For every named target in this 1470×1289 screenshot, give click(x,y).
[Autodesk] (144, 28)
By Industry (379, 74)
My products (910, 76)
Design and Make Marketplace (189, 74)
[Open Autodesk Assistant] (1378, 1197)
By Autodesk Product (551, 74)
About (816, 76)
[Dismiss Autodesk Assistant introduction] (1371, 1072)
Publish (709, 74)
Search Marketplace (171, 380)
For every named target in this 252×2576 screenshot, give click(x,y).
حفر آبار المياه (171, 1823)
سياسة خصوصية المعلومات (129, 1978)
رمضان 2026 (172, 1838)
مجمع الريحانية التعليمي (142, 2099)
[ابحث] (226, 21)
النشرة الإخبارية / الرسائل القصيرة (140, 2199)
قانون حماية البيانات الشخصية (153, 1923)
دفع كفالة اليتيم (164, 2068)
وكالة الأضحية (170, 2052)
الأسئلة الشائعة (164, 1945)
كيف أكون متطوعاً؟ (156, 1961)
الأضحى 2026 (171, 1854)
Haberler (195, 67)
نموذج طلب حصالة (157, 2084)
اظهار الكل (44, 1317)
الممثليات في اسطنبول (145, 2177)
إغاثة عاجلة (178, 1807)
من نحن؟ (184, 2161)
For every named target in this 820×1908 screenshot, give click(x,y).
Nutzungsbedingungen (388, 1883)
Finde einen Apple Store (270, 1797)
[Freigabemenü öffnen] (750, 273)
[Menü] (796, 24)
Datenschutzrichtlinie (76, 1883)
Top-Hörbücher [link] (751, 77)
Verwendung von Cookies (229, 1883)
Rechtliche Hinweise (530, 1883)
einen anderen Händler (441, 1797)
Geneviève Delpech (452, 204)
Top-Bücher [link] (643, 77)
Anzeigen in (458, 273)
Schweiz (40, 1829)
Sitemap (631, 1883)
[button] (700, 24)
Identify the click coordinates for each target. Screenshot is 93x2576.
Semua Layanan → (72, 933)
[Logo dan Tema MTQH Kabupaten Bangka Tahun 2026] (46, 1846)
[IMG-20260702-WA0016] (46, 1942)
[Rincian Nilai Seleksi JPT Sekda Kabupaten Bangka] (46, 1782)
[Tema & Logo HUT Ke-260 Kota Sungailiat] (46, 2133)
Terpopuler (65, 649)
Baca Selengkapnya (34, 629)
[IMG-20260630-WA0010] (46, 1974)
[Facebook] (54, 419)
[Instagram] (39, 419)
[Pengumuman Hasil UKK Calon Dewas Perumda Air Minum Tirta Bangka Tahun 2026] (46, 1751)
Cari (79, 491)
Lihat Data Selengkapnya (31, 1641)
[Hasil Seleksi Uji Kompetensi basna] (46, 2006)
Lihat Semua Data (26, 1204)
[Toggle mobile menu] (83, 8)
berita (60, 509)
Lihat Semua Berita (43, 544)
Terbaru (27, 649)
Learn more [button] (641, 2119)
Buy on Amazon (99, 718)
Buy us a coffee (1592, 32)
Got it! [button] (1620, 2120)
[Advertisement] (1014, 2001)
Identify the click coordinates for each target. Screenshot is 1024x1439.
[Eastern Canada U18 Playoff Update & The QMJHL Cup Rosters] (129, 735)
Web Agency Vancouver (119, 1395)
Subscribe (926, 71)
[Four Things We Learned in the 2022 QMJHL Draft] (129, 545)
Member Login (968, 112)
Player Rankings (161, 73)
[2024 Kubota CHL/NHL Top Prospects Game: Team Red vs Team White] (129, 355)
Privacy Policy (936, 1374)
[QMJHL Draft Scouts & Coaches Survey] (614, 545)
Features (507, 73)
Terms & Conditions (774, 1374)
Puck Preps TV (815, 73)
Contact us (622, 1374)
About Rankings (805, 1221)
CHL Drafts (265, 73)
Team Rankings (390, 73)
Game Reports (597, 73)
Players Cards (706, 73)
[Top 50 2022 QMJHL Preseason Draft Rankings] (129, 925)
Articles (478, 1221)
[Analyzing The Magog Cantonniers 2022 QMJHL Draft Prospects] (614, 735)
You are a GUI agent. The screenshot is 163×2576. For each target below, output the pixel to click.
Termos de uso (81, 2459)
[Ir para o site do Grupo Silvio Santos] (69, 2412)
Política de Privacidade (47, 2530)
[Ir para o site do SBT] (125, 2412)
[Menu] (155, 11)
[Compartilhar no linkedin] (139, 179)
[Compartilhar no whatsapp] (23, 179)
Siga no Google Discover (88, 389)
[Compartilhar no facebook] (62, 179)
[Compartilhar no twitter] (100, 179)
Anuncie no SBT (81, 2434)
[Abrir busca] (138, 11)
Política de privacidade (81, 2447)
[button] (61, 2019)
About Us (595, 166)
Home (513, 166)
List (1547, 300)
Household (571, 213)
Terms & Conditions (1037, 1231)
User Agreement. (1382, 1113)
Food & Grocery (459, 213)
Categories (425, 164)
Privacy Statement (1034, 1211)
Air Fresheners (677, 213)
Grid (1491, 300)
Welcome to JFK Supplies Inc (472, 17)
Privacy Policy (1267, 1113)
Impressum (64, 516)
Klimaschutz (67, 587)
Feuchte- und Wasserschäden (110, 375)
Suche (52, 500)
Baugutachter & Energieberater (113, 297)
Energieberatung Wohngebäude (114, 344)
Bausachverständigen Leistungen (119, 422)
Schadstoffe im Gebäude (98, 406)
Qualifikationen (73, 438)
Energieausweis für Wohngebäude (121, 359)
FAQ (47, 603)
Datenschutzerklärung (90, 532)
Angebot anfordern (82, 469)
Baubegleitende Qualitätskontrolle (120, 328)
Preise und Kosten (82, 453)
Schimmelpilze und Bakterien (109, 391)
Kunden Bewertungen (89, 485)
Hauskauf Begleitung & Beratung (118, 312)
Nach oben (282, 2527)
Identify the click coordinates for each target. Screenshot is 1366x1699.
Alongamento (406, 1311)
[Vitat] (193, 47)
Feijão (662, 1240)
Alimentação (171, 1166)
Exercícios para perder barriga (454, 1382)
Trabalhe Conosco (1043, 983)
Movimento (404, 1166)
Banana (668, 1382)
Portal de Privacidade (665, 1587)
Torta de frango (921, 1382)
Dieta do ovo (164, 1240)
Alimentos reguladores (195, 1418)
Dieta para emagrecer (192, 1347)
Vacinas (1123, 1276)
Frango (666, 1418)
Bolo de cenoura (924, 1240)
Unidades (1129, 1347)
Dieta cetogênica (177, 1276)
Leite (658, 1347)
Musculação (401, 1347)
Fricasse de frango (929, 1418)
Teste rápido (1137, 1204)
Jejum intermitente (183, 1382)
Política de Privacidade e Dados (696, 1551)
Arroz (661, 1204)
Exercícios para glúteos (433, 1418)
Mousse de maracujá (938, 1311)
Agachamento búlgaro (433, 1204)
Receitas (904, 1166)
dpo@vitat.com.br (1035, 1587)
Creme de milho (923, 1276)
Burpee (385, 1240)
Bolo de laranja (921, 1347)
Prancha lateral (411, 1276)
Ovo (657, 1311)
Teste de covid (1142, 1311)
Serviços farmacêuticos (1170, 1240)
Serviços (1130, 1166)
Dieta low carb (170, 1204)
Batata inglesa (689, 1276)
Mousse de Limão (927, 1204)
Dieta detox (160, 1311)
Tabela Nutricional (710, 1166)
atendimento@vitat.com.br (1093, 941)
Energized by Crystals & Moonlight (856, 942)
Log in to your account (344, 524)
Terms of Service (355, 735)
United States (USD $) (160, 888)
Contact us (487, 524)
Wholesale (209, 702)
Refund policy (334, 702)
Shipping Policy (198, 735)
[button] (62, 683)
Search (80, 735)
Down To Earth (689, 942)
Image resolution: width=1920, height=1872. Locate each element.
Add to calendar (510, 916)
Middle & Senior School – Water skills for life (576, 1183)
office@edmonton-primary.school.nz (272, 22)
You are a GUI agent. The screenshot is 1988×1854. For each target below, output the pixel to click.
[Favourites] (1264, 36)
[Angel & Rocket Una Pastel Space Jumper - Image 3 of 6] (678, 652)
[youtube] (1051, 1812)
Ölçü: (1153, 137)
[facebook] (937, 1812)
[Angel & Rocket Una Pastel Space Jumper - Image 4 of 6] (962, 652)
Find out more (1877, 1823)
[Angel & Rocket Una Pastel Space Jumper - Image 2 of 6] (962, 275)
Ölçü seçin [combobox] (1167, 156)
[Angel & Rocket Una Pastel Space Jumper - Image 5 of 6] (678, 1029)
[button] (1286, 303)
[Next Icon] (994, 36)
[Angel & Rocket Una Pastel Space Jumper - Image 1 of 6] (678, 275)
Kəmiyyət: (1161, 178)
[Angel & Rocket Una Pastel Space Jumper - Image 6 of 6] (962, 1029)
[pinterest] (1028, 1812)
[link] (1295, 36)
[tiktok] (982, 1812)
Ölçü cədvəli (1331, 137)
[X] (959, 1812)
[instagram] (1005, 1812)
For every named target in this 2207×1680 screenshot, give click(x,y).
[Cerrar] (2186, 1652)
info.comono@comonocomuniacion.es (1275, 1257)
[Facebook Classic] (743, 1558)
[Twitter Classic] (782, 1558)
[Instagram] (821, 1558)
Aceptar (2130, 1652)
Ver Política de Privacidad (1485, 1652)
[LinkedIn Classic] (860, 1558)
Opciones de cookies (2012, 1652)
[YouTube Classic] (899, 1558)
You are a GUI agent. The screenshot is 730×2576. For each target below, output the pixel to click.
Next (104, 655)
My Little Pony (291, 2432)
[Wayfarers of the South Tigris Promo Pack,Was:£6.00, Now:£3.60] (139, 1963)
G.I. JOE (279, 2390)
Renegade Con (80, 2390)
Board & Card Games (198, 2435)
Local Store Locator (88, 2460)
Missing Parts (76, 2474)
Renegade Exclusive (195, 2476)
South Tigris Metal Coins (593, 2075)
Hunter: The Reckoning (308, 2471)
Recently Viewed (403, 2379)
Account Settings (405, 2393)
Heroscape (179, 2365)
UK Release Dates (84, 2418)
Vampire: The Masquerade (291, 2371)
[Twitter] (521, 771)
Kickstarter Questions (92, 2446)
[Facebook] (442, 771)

> Exercise
All lines above from the one holding "[Toggle mobile menu] (83, 8)" to the one holding "[Menu] (155, 11)", inclusive, are to be copied exactly; no other line is wanted.

> Your solution
[Toggle mobile menu] (83, 8)
berita (60, 509)
Lihat Semua Berita (43, 544)
Terbaru (27, 649)
Learn more [button] (641, 2119)
Buy on Amazon (99, 718)
Buy us a coffee (1592, 32)
Got it! [button] (1620, 2120)
[Advertisement] (1014, 2001)
Identify the click coordinates for each target. Screenshot is 1024x1439.
[Eastern Canada U18 Playoff Update & The QMJHL Cup Rosters] (129, 735)
Web Agency Vancouver (119, 1395)
Subscribe (926, 71)
[Four Things We Learned in the 2022 QMJHL Draft] (129, 545)
Member Login (968, 112)
Player Rankings (161, 73)
[2024 Kubota CHL/NHL Top Prospects Game: Team Red vs Team White] (129, 355)
Privacy Policy (936, 1374)
[QMJHL Draft Scouts & Coaches Survey] (614, 545)
Features (507, 73)
Terms & Conditions (774, 1374)
Puck Preps TV (815, 73)
Contact us (622, 1374)
About Rankings (805, 1221)
CHL Drafts (265, 73)
Team Rankings (390, 73)
Game Reports (597, 73)
Players Cards (706, 73)
[Top 50 2022 QMJHL Preseason Draft Rankings] (129, 925)
Articles (478, 1221)
[Analyzing The Magog Cantonniers 2022 QMJHL Draft Prospects] (614, 735)
You are a GUI agent. The screenshot is 163×2576. For each target below, output the pixel to click.
Termos de uso (81, 2459)
[Ir para o site do Grupo Silvio Santos] (69, 2412)
Política de Privacidade (47, 2530)
[Ir para o site do SBT] (125, 2412)
[Menu] (155, 11)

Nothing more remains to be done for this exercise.